[Document excerpt]
################

Remarks on the Integrated Border Stability Mechanism for West Africa (ISBM)
Steven Hill
Executive Secretary
International Institute for Justice and the Rule of Law
I would like to thank UNODC, UNOCT, IOM and Germany for inviting me to take part in this important discussion regarding the Integrated Border Stability Mechanism (IBSM) for West Africa. Like all of you gathered here, the International Institute for Justice and the Rule of Law, or IIJ, is committed to advancing the rule of law, justice, security, and human rights in the context of countering terrorism and transnational organized crime, with particular focus on the countries of West Africa. Border security and stability are integral to all the work we collectively do.
First, a bit of background. The IIJ was established in 2014 and one of three institutions inspired by the Global Counterterrorism Forum (GCTF). Some of our 12 founding members and the European Union are present today, as well as many GCTF members and active supporters and partners of the IIJ, including Japan.
Our mandate is to provide rule of law-based training to lawmakers, police, prosecutors, judges, corrections officials, and other justice sector stakeholders on how to address terrorism and related transnational organized crime. The IIJ also works to strengthen criminal justice systems and build regional judicial, police and other criminal justice practitioner networks to promote justice, security and human rights.

################

[Data section]
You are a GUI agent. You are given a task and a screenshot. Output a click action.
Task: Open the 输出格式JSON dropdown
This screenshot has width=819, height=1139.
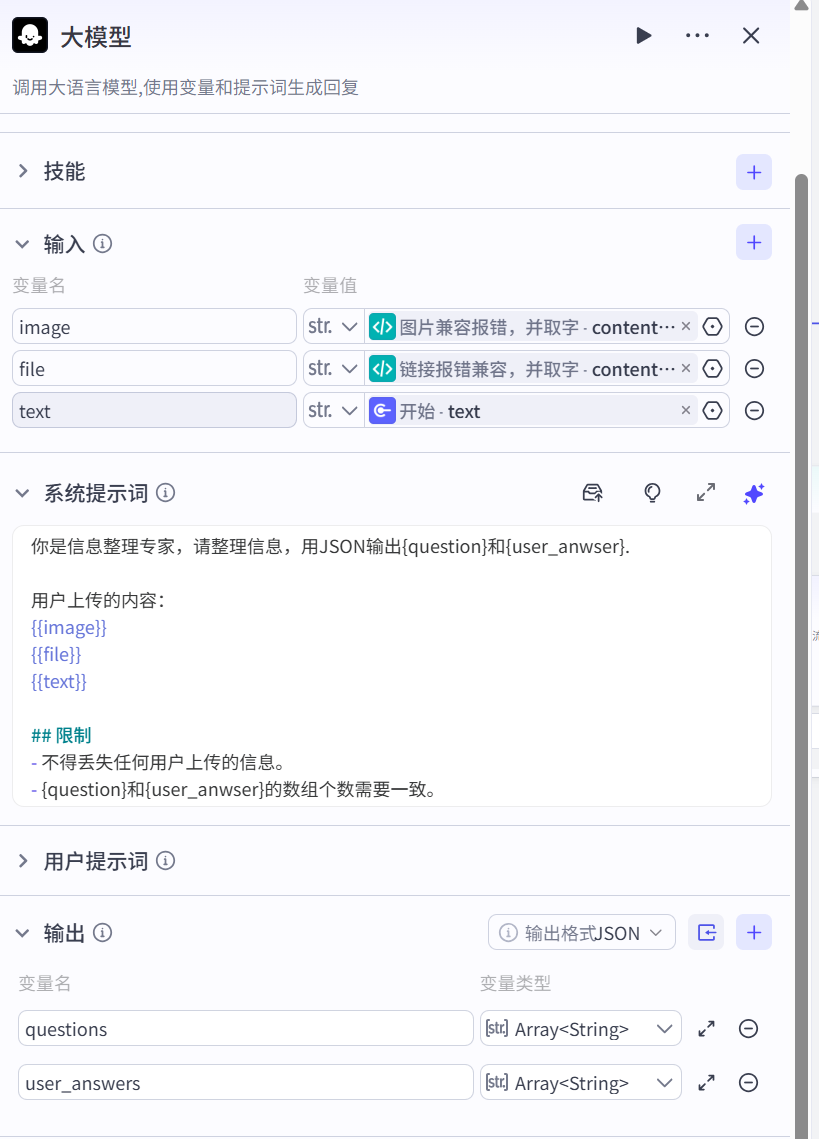coord(581,931)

################

[Do this] Print, word for word, the stretch of the remarks on the Integrated Border Stability Mechanism that starts with the words "First, a bit" and ends with "IIJ, including Japan.".

[Task answer]
First, a bit of background. The IIJ was established in 2014 and one of three institutions inspired by the Global Counterterrorism Forum (GCTF). Some of our 12 founding members and the European Union are present today, as well as many GCTF members and active supporters and partners of the IIJ, including Japan.